The countdown has begun in Austria for the opening of the Koralm tunnel. It's now official: with the timetable change in December 2025, the new railway corridor featuring the 33-kilometer-long base tunnel, which runs beneath the Alpine barrier between Carinthia and Styria, will be open to traffic. This marks the completion of one of the largest infrastructure projects currently in advanced construction stages in Austria, initiated in 1998. Unlike other projects, it does not replace an existing historic railway but rather establishes a new east-west transit connection that will transform Austria's southern rail network.
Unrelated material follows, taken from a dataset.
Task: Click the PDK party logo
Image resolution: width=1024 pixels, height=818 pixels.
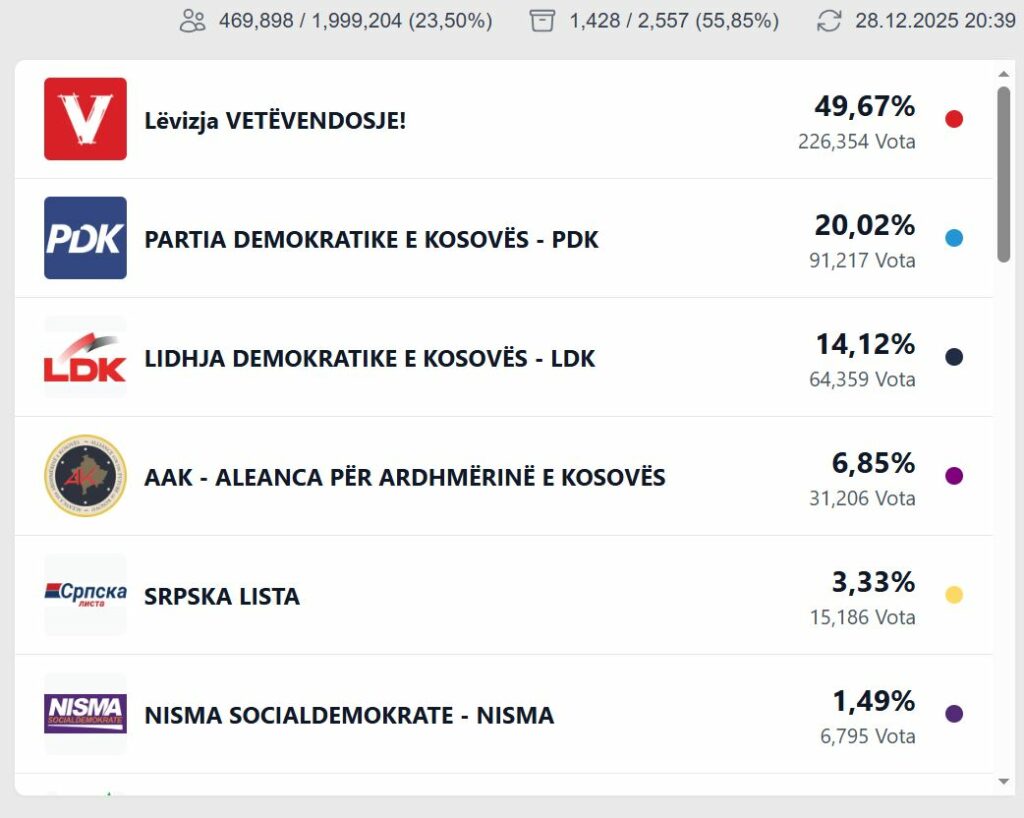Action: (x=85, y=238)
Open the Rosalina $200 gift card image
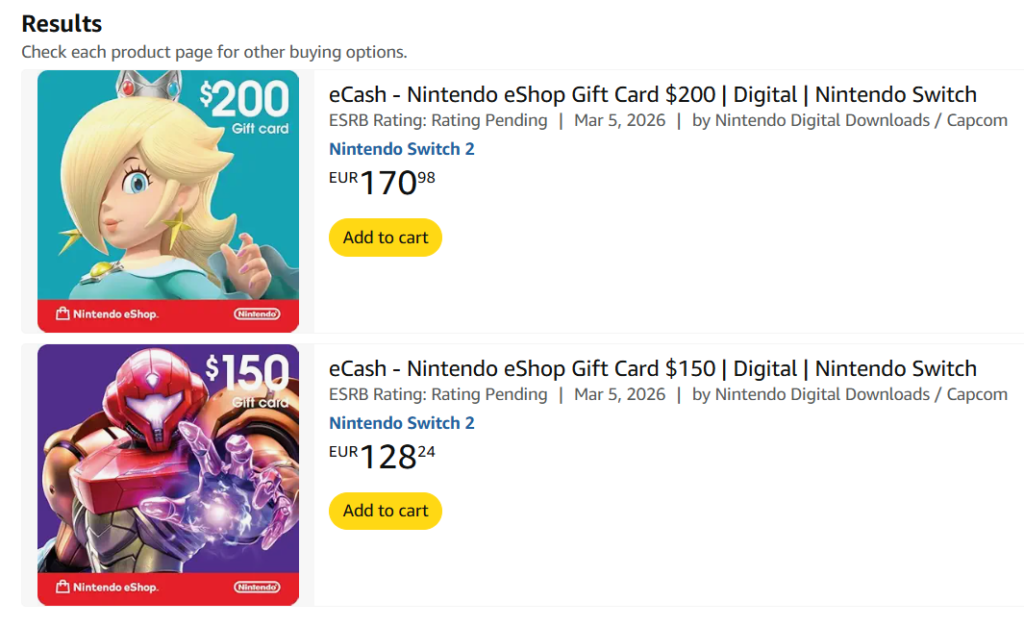 (168, 185)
The tunnel is the centerpiece of the Koralpe railway, a new 130-kilometer route that will directly connect Klagenfurt and Graz. This route is a crucial segment of the Baltic-Adriatic freight corridor, one of the priority axes of the Trans-European Network system, connecting Poland to the Adriatic with terminals at the ports of Trieste, Venice, Ravenna, Ancona, and Koper. By the end of 2025, with the full Koralmbahn completed and in operation, only one piece will remain—the Semmering base tunnel—to enhance and modernize the entire central Austrian corridor, a significant leap forward for freight transport with Eastern Europe.
According to current forecasts, it will take another five years to open the Semmering tunnel, which runs between Gloggnitz in Lower Austria and Mürzzuschlag in Styria. There too, a 27.3-kilometer-long base tunnel is under construction, which will replace the historic railway built in the mid-1800s by Italian engineer Carlo Ghega (who, for pragmatic reasons, preferred to be called Karl von Ghega). At the time, this line was considered a masterpiece of mountain railway engineering (now a UNESCO heritage site), but it has since become outdated and unsuitable for current traffic, particularly freight, due to steep gradients and tight curves, as well as tunnels that cannot accommodate large intermodal trains.
Returning to the Koralpe project, the excavation of the Koralm base tunnel began simultaneously from both the Carinthian and Styrian sides in 2011. Only upon the completion of this tunnel will the full route between Klagenfurt and Graz come to life, as a railway along this axis has never previously existed, unlike other regions such as Brenner, Gotthard, or Fréjus, where base tunnels provide a high-capacity, faster alternative to existing historic railways. Besides the base tunnel, the new Koralm railway also features numerous other structures, including over one hundred bridges and overpasses, as well as several smaller tunnels spanning a total of 17 kilometers—all of which are largely nearing completion.